Implicitly, international NGOs (INGOs) working closely with IOs should be conscious of their roles in promoting treaty implementation and observing international law. Scholars recognize that both IGOs and INGOs can be “norm entrepreneurs” that socialize and teach new norms, which may in turn influence state behavior.xxxvii Hence, all IOs seeking to assist governments to comply with international law should not perpetrate actions that go against the same,xxxviii such as promoting tobacco industry interests.
Organizations, international or otherwise, that promote tobacco industry interests take the risk of being perceived as being a front group for the industry.

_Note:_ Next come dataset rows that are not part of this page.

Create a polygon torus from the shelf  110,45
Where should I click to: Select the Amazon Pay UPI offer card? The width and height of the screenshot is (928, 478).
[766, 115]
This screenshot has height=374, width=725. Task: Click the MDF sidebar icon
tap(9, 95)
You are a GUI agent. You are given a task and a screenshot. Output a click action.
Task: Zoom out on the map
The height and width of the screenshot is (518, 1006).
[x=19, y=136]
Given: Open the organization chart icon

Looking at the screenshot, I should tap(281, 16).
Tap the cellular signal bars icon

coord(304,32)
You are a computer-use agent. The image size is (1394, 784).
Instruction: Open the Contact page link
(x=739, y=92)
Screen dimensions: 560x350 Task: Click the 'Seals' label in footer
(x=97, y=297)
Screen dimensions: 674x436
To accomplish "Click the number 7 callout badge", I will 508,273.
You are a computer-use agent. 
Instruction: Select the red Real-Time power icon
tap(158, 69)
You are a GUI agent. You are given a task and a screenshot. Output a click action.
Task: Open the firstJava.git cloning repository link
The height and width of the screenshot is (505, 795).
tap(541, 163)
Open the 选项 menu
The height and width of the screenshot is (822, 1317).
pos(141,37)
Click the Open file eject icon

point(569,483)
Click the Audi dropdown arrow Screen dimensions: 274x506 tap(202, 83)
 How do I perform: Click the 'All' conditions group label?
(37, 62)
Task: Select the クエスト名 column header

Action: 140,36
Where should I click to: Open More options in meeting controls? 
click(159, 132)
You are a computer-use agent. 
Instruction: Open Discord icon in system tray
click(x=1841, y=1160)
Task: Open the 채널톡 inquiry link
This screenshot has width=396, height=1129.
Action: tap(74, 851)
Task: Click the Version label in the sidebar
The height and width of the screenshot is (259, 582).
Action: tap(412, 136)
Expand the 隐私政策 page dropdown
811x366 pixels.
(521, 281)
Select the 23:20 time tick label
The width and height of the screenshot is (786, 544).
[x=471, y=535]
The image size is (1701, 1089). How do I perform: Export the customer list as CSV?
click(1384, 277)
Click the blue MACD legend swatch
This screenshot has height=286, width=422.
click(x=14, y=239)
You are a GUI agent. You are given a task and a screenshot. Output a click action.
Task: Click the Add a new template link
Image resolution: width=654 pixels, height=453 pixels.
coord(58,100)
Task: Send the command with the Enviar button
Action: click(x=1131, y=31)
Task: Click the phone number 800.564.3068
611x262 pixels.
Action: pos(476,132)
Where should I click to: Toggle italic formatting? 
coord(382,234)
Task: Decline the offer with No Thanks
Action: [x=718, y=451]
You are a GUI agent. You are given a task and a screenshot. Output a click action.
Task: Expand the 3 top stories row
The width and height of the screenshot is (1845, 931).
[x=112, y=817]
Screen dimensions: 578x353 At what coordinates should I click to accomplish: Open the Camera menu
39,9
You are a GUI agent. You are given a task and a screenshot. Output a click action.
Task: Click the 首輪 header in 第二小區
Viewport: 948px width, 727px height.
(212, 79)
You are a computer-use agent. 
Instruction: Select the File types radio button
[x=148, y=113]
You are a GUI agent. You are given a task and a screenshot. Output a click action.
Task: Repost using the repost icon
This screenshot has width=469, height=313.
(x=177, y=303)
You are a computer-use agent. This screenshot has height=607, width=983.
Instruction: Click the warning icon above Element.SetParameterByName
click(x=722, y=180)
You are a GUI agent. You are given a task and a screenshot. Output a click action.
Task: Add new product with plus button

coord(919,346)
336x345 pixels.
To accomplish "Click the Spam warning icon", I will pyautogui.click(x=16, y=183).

This perception could create problems in collaborating with governments because Article 5.3 Guidelines define the tobacco industry as including front groups or those that represent its interests. The said guidelines recommend governments to avoid interacting with such entities or individuals that represent tobacco industry interests, unless strictly necessary for its regulation.
The Guidelines for the Implementation of Article 13 state: “[p]arties should, in addition, raise awareness about the tobacco industry’s practice of using individuals, front groups and affiliated organisations to act, openly or covertly, on their behalf or to take action to further the interests of the tobacco industry.”xxxix
THE RED CROSS CASE STUDY
Even the Red Cross recognizes the contradiction between collaborating with the tobacco industry and upholding the Fundamental Principles of Humanity and Interdependence.
On 31 May 2013 (World No Tobacco Day), the Governing Board of the International Federation of the Red Cross/Red Crescent adopted a resolution urging National Societies to refrain from accepting funds from the tobacco industry.
In June 2015, an Internal Guidance Brief, which provides for the non-engagement of the Red Cross and Red Crescent Societies with tobacco companies, was circulated to National Societies and was made available to Red Cross and Red Crescent staff and volunteers.
The Red Cross/Red Crescent Societies are important vectors of influence on governments and the civil society alike, particularly because of their close ties with their respective national governments and with their counterpart societies around the world. To open up this vast influence and network to an industry that is the leading cause of premature deaths around the world is to compromise the movement’s fundamental principles and to risk the credibility on which its effectiveness rests.